The SPIR-V target within the LLVM compiler for outputting to this common IR used across different accelerator/device types, different APIs from Vulkan and SYCL to GLSL / OpenCL / HLSL, and adapted for a variety of innovative use-cases could soon become an official target within LLVM.
Currently the SPIR-V target within LLVM is treated as an experimental target but Intel compiler engineer Michal Paszkowski on the behalf of the Intel compiler team is looking to see the SPIR-V target to becoming promoted to officially supported.
They are looking to see the SPIR-V back-end for LLVM promoted from experimental to official status. This SPIR-V back-end has matured a lot and is seeing various use from different vendors.

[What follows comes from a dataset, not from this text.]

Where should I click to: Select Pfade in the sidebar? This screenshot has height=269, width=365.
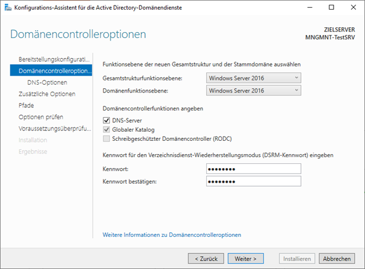click(27, 105)
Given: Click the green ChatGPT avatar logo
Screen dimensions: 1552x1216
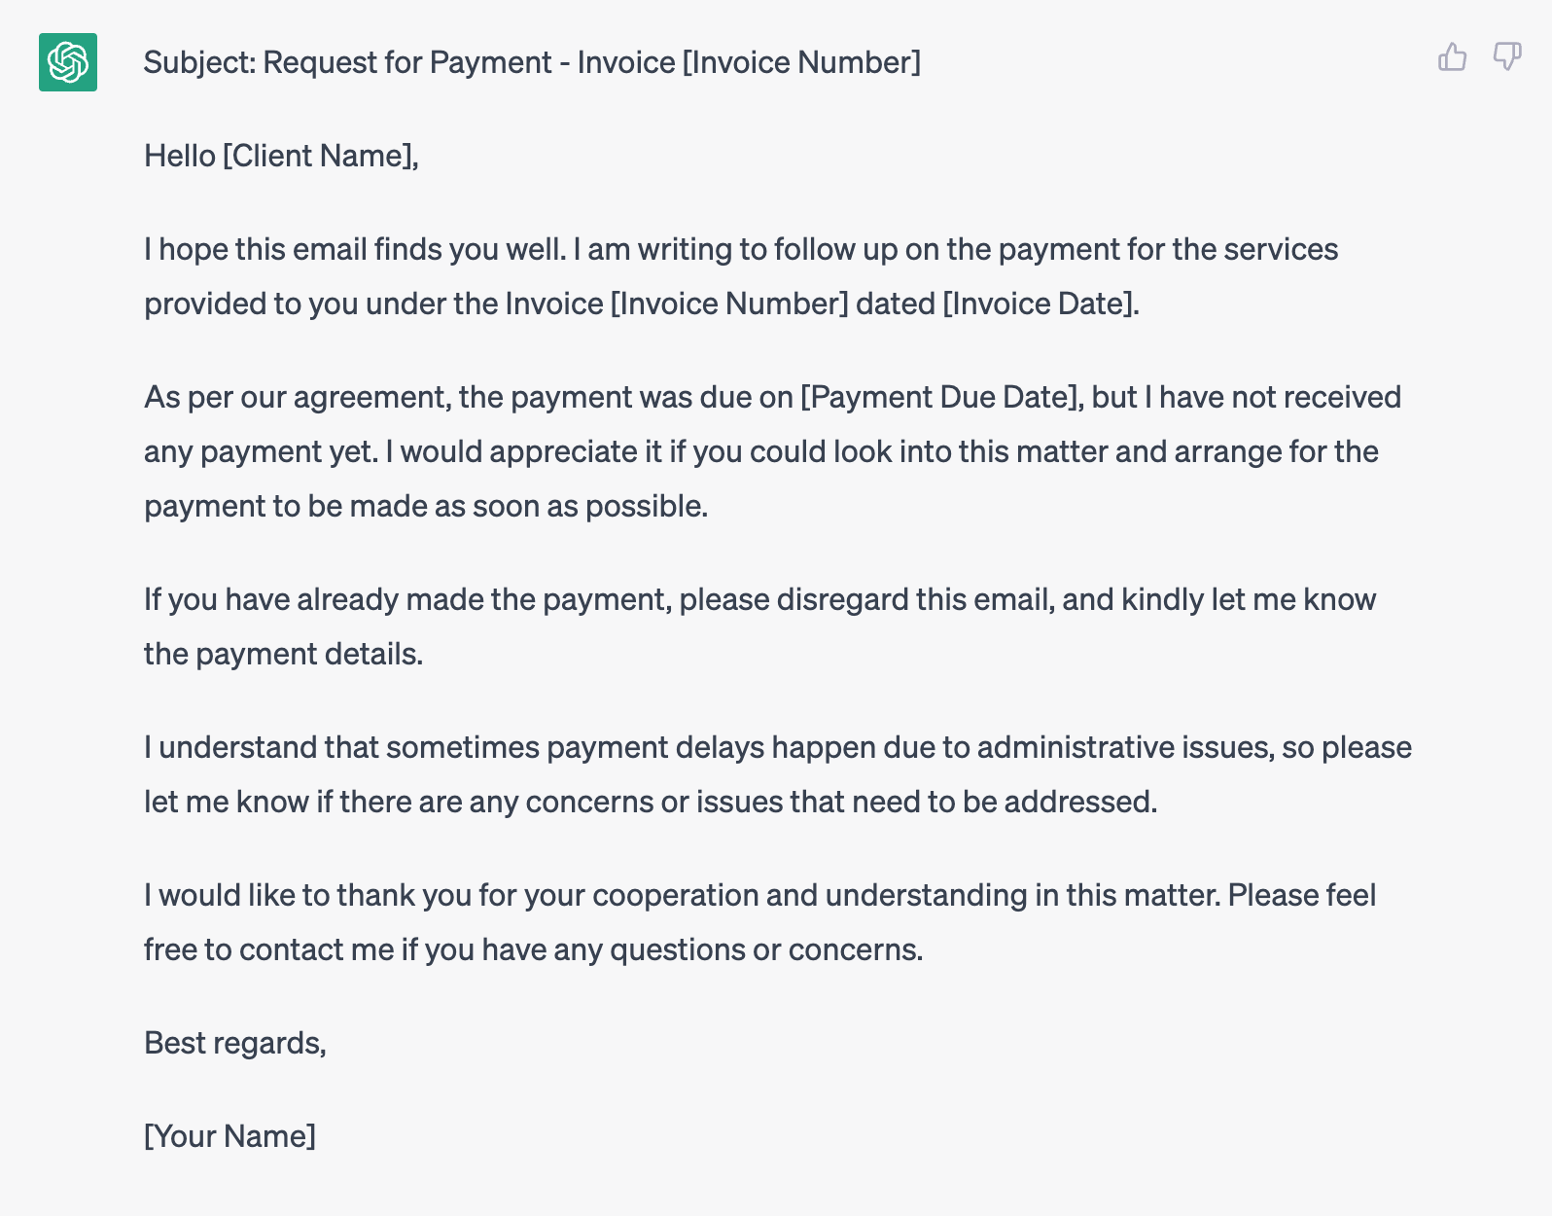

SPIR-V in this time has also continued working its way across the industry at large for different purposes from GPU compute to graphics with even being able to go the route of Microsoft’s HLSL / DirectX 12.
The LLVM SPIR-V back-end for compute kernels has OpenCL 3.0 conformance, its become a robust alternative to the SPIR-V LLVM Translator from The Khronos Group, and Intel uses this backend for their SYCL/DPC++ compiler and XPU backend. Looking ahead, the Intel compiler engineers note the idea of creating a SPIR-V consumer too within LLVM and other use-cases to come.
There is an LLVM Discourse discussion over raising the SPIR-V backend to becoming an official LLVM target and others have expressed positive interest in this idea too. This pull request is pending that would promote SPIR-V from experimental to official status within LLVM and in turn built by default. That pull sums up the SPIR-V highlights as:
“The SPIR-V backend is now an official LLVM target, providing OpenCL and SYCL conformance and establishing a foundation for broader applicability to other APIs, including Vulkan, GLSL, and HLSL. This backend aims to offer a unified approach for diverse compute and graphics workloads, providing a robust alternative to the Khronos SPIR-V LLVM Translator.”
Hopefully this promotion will take place in time for the LLVM 20 release in the early months of 2025.